Richard Ulrich, Geschäftsführer des Diözesanrats, verwies die Teilnehmerrunde auf den nächsten Katholikentag, der vom 16. bis 20. Mai in Mannheim stattfindet: „Ich würde Sie einladen und bitten, in Ihren Pfarreien zu werben für diese Veranstaltung unserer Räte und Verbände.“ Der Katholikentag beinhalte nicht nur kopflastige Diskussionen, sondern lasse Gemeinschaft erleben.

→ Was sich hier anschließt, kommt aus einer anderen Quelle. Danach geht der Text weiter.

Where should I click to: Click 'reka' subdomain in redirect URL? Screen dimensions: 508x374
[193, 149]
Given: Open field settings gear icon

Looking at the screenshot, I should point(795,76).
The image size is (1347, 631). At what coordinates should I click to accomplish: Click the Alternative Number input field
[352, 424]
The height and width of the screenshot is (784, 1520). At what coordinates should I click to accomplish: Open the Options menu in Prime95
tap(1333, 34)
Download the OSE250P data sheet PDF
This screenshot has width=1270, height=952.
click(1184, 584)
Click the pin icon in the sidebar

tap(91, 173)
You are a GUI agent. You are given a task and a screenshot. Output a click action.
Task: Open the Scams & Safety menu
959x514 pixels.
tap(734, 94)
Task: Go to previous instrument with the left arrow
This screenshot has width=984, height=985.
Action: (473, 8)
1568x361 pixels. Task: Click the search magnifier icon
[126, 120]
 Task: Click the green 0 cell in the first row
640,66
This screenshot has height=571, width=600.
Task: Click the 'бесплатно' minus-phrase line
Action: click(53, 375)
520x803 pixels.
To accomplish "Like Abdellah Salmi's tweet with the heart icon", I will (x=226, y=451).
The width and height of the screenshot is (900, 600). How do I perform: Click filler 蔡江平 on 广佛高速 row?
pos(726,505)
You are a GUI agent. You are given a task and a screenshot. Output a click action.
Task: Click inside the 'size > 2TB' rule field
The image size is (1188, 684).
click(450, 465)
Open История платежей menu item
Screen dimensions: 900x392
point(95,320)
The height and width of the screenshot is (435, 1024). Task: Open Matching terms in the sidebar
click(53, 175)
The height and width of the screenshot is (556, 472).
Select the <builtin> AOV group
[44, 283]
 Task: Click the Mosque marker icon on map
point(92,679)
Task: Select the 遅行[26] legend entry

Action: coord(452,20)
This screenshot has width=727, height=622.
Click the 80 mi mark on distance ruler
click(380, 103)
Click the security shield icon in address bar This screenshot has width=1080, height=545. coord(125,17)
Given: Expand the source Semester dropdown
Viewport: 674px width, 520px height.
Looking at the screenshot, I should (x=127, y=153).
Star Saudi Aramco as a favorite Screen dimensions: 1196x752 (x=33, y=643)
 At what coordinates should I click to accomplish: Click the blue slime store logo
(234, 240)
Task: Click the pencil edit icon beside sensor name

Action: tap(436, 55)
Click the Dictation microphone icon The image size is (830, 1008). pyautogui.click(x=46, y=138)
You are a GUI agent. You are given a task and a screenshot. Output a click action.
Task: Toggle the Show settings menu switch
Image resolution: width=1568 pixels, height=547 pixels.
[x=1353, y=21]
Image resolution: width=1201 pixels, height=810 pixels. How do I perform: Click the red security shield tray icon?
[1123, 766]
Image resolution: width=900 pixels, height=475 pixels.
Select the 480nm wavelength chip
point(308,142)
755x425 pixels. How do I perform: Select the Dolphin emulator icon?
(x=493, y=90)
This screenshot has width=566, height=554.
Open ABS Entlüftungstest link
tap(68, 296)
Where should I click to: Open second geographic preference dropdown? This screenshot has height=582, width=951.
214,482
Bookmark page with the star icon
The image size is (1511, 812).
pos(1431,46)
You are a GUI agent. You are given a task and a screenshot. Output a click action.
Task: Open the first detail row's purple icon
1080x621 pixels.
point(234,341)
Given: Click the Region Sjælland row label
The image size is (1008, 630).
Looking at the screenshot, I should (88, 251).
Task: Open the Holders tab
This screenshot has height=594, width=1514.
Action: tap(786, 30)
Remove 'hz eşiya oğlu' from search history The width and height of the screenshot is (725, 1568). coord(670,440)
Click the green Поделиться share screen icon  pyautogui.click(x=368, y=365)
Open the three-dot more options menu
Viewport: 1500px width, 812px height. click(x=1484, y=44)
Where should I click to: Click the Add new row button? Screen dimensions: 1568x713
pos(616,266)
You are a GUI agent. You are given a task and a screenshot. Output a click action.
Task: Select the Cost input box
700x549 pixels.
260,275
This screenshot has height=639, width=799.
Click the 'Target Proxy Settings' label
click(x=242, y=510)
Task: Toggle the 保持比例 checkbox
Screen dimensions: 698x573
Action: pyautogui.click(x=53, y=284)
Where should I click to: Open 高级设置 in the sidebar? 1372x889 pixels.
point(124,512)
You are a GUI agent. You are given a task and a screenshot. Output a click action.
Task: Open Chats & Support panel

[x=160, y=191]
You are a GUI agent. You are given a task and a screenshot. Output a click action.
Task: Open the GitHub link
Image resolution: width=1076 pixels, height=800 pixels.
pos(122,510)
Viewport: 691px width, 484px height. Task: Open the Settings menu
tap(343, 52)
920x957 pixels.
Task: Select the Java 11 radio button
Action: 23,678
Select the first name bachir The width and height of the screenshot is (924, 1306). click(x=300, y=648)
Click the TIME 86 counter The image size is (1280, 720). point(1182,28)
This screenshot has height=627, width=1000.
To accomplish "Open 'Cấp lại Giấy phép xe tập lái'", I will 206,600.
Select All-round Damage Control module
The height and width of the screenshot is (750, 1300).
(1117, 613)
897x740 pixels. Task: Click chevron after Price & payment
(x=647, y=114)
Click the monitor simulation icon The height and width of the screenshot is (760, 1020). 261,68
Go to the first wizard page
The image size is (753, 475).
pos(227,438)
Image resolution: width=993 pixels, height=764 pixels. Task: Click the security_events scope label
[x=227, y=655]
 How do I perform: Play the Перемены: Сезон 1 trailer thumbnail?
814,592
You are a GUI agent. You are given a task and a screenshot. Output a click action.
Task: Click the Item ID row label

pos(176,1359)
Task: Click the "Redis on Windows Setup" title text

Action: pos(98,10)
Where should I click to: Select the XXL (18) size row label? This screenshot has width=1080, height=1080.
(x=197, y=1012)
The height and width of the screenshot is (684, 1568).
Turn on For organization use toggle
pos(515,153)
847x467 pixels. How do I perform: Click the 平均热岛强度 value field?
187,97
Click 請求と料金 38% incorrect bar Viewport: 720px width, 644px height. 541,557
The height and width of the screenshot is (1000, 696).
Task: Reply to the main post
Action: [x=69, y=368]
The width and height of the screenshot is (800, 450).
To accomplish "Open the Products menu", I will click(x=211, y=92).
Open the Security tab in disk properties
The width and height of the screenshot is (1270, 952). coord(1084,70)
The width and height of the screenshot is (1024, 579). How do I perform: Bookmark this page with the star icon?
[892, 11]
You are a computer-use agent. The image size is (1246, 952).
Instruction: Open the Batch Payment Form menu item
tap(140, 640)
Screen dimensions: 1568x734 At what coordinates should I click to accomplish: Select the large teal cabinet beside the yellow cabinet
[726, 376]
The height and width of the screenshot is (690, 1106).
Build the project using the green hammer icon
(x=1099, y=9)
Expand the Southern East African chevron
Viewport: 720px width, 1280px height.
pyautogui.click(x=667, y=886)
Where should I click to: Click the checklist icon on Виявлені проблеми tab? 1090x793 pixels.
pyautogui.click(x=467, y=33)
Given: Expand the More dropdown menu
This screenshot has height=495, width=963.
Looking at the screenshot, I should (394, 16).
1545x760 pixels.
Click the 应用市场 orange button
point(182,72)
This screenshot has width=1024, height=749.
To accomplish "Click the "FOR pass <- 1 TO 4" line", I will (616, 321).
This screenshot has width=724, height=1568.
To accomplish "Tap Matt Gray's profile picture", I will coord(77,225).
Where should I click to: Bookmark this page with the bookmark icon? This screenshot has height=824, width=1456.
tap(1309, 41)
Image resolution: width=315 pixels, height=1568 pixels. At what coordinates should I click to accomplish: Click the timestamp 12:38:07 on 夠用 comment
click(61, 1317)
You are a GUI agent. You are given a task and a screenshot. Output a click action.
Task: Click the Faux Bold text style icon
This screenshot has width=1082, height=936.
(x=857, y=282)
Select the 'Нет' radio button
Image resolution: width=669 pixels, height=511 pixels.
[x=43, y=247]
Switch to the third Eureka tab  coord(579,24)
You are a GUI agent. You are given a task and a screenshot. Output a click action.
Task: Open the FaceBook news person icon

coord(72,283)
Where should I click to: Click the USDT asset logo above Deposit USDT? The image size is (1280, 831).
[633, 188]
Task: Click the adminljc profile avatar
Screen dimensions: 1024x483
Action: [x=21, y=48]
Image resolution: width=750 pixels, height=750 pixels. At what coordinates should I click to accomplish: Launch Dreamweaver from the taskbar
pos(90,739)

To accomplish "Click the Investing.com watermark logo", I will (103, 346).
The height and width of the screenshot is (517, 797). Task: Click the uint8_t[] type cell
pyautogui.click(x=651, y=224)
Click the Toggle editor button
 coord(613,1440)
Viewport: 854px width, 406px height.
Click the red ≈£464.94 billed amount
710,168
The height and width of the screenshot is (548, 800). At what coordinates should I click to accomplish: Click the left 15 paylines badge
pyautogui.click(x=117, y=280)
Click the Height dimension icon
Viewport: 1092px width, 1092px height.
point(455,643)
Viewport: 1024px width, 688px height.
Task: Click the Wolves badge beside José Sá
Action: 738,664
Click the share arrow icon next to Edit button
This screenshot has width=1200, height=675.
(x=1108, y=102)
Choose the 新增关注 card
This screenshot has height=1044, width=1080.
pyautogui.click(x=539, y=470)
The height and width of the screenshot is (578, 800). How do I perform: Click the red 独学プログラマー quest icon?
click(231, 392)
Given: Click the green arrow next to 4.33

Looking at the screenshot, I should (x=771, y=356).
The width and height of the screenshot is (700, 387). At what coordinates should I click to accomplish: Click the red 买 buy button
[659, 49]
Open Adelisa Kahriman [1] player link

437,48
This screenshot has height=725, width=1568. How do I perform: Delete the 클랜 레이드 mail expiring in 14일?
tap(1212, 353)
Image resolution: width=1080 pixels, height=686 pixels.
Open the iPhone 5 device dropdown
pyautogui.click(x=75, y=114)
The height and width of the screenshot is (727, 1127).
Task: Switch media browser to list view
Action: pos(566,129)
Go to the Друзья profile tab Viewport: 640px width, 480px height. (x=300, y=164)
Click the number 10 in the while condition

Domkapitular Rottler, der zu Beginn des Treffens einen geistlichen Impuls für die Adventszeit gesetzt hatte, kündigte einige neue Veranstaltungen im Rahmen der Willibaldswoche 2012 an. So werde am 3. Juli ein Tag für Trauernde stattfinden, am 5. Juli ein Tag des freiwilligen Engagements und am 7. Juli ein Tag der Ministrantinnen und Ministranten.